Pięć osób zostało skazanych na karę śmierci, a trzy inne otrzymały wyroki opiewające na łącznie 24 lata więzienia w związku z zabójstwem saudyjskiego dziennikarza „Washington Post” Dżamala Chaszodżdżiego – poinformował w poniedziałek saudyjski prokurator.
Dodał, że dotyczące zabójstwa śledztwo toczyło się także wobec byłego doradcy saudyjskiego dworu królewskiego Sauda al-Kataniego, ale nie postawiono mu żadnych zarzutów i wypuszczono z aresztu.
Prokurator wyjaśnił też, że „na śmierć zostały skazane osoby, które bezpośrednio brały udział w zabójstwie”. Śledczy podejrzewali, że mordercami kierował zastępca szefa saudyjskiego wywiadu Ahmed al-Assiri, a współsprawcą miał być także były doradca medialny saudyjskiego dworu, Saud al-Kuahtani. Ostatecznie obaj uniknęli kary wobec niewystarczających dowodów ich winy.
„Dzisiaj uzyskaliśmy sprawiedliwość” – napisał na Twitterze Salah Chaszodżdżi. – Potwierdzamy swoje zaufanie do saudyjskiego sądownictwa na wszystkich poziomach. Było ono dla nas sprawiedliwe i sprawiedliwość została osiągnięta – dodał syn zabitego dziennikarza.

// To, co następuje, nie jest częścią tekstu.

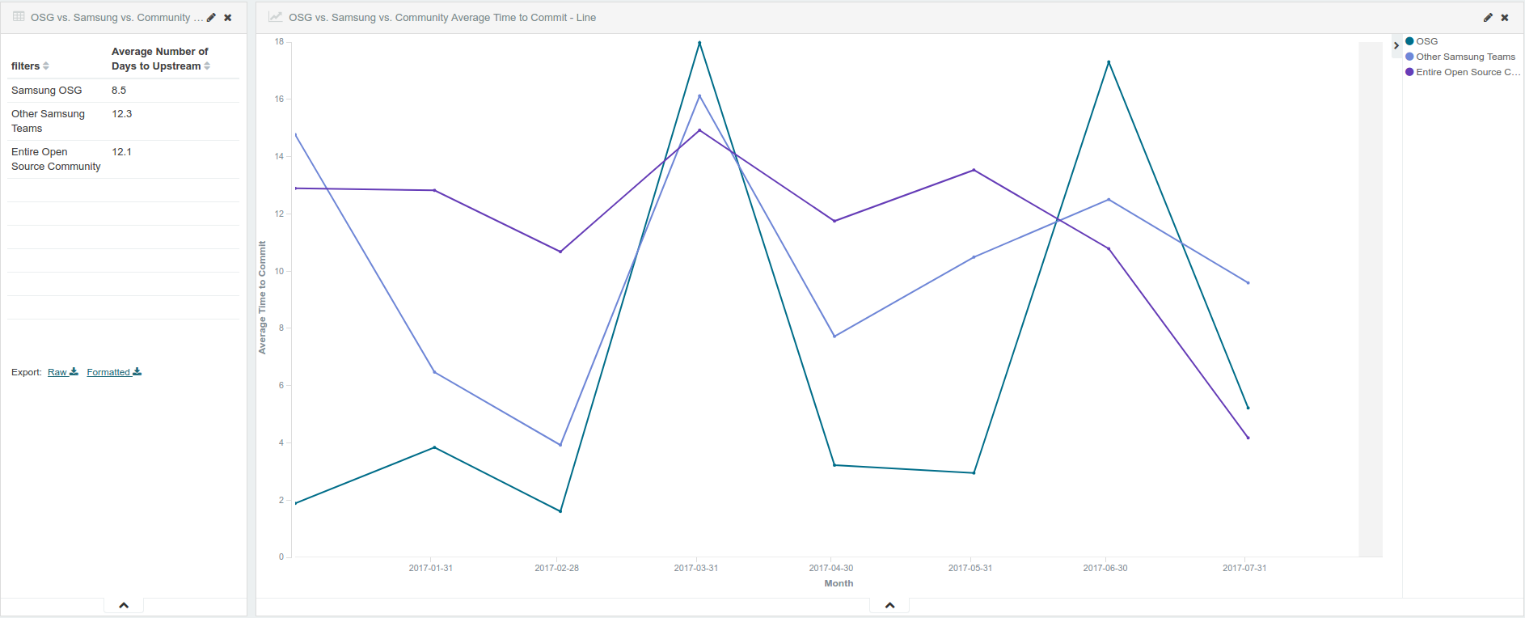Screen dimensions: 1525x618
Task: Toggle Entire Open Source Community legend entry
Action: (x=1467, y=72)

Współpracujący jako komentator z amerykańskim dziennikiem „Washington Post” Chaszodżdżi był krytykiem panujących w Arabii Saudyjskiej stosunków politycznych. W październiku 2018 r. wszedł do tureckiego konsulatu w Stambule w celu odebrania dokumentów potrzebnych mu do zawarcia małżeństwa i od tej pory nikt go więcej nie widział.
Zebrany w ramach międzynarodowego niezależnego dochodzenia materiał dowodowy wskazuje, że Chaszodżdżiego zamordowali obecni w konsulacie agenci saudyjskich służb specjalnych, którzy następnie wywieźli z Turcji jego pokawałkowane zwłoki. Władze Arabii Saudyjskiej konsekwentnie twierdzą, że nie miały nic wspólnego z tą zbrodnią.